PROBLEM TO SOLVE =>
Type the entries out once more. Match them exactly.

Entries taken from a collection:
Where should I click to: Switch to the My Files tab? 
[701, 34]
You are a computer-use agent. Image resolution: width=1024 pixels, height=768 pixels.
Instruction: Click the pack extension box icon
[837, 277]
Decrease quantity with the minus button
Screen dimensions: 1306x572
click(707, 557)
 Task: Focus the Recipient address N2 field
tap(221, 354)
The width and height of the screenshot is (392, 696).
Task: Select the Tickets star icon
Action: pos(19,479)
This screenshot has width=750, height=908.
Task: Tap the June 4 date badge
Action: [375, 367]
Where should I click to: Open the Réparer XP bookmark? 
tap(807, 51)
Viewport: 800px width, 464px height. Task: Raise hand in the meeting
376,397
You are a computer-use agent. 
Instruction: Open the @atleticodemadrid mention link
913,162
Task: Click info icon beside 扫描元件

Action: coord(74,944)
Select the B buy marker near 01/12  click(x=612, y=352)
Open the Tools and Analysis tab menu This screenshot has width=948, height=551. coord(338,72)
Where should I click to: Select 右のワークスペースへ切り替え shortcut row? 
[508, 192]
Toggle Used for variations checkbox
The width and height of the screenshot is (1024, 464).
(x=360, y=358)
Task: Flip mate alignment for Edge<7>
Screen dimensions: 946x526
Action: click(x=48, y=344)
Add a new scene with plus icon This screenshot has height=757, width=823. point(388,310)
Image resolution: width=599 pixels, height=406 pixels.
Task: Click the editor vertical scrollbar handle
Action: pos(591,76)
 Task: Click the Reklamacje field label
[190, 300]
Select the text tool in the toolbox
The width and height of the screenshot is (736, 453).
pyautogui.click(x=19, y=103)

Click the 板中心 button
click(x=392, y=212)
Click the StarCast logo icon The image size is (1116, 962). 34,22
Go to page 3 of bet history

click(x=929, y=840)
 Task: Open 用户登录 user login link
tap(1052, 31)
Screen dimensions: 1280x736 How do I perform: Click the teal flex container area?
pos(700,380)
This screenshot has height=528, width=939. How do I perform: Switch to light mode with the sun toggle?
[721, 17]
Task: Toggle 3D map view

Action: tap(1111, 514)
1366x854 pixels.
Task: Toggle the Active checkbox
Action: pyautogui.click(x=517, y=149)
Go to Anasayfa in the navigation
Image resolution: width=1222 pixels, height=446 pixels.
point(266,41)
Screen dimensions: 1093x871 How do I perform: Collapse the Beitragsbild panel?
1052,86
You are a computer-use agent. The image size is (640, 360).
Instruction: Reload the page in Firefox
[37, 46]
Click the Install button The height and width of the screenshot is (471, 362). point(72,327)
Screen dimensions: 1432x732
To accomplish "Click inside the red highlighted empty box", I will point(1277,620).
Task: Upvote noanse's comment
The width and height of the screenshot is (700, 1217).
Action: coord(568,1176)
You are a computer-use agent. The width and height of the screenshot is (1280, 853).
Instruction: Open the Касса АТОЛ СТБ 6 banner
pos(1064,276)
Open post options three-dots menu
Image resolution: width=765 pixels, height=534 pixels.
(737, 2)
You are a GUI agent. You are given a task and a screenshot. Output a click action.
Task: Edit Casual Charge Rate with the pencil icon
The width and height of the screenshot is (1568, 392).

REPLY =>
Where should I click to: Switch to the My Files tab? 
[701, 34]
You are a computer-use agent. Image resolution: width=1024 pixels, height=768 pixels.
Instruction: Click the pack extension box icon
[837, 277]
Decrease quantity with the minus button
Screen dimensions: 1306x572
click(707, 557)
 Task: Focus the Recipient address N2 field
tap(221, 354)
The width and height of the screenshot is (392, 696).
Task: Select the Tickets star icon
Action: pos(19,479)
This screenshot has width=750, height=908.
Task: Tap the June 4 date badge
Action: [375, 367]
Where should I click to: Open the Réparer XP bookmark? 
tap(807, 51)
Viewport: 800px width, 464px height. Task: Raise hand in the meeting
376,397
You are a computer-use agent. 
Instruction: Open the @atleticodemadrid mention link
913,162
Task: Click info icon beside 扫描元件

Action: coord(74,944)
Select the B buy marker near 01/12  click(x=612, y=352)
Open the Tools and Analysis tab menu This screenshot has width=948, height=551. coord(338,72)
Where should I click to: Select 右のワークスペースへ切り替え shortcut row? 
[508, 192]
Toggle Used for variations checkbox
The width and height of the screenshot is (1024, 464).
(x=360, y=358)
Task: Flip mate alignment for Edge<7>
Screen dimensions: 946x526
Action: click(x=48, y=344)
Add a new scene with plus icon This screenshot has height=757, width=823. point(388,310)
Image resolution: width=599 pixels, height=406 pixels.
Task: Click the editor vertical scrollbar handle
Action: pos(591,76)
 Task: Click the Reklamacje field label
[190, 300]
Select the text tool in the toolbox
The width and height of the screenshot is (736, 453).
pyautogui.click(x=19, y=103)

Click the 板中心 button
click(x=392, y=212)
Click the StarCast logo icon The image size is (1116, 962). 34,22
Go to page 3 of bet history

click(x=929, y=840)
 Task: Open 用户登录 user login link
tap(1052, 31)
Screen dimensions: 1280x736 How do I perform: Click the teal flex container area?
pos(700,380)
This screenshot has height=528, width=939. How do I perform: Switch to light mode with the sun toggle?
[721, 17]
Task: Toggle 3D map view

Action: tap(1111, 514)
1366x854 pixels.
Task: Toggle the Active checkbox
Action: pyautogui.click(x=517, y=149)
Go to Anasayfa in the navigation
Image resolution: width=1222 pixels, height=446 pixels.
point(266,41)
Screen dimensions: 1093x871 How do I perform: Collapse the Beitragsbild panel?
1052,86
You are a computer-use agent. The image size is (640, 360).
Instruction: Reload the page in Firefox
[37, 46]
Click the Install button The height and width of the screenshot is (471, 362). point(72,327)
Screen dimensions: 1432x732
To accomplish "Click inside the red highlighted empty box", I will point(1277,620).
Task: Upvote noanse's comment
The width and height of the screenshot is (700, 1217).
Action: coord(568,1176)
You are a computer-use agent. The width and height of the screenshot is (1280, 853).
Instruction: Open the Касса АТОЛ СТБ 6 banner
pos(1064,276)
Open post options three-dots menu
Image resolution: width=765 pixels, height=534 pixels.
(737, 2)
You are a GUI agent. You are given a task and a screenshot. Output a click action.
Task: Edit Casual Charge Rate with the pencil icon
The width and height of the screenshot is (1568, 392).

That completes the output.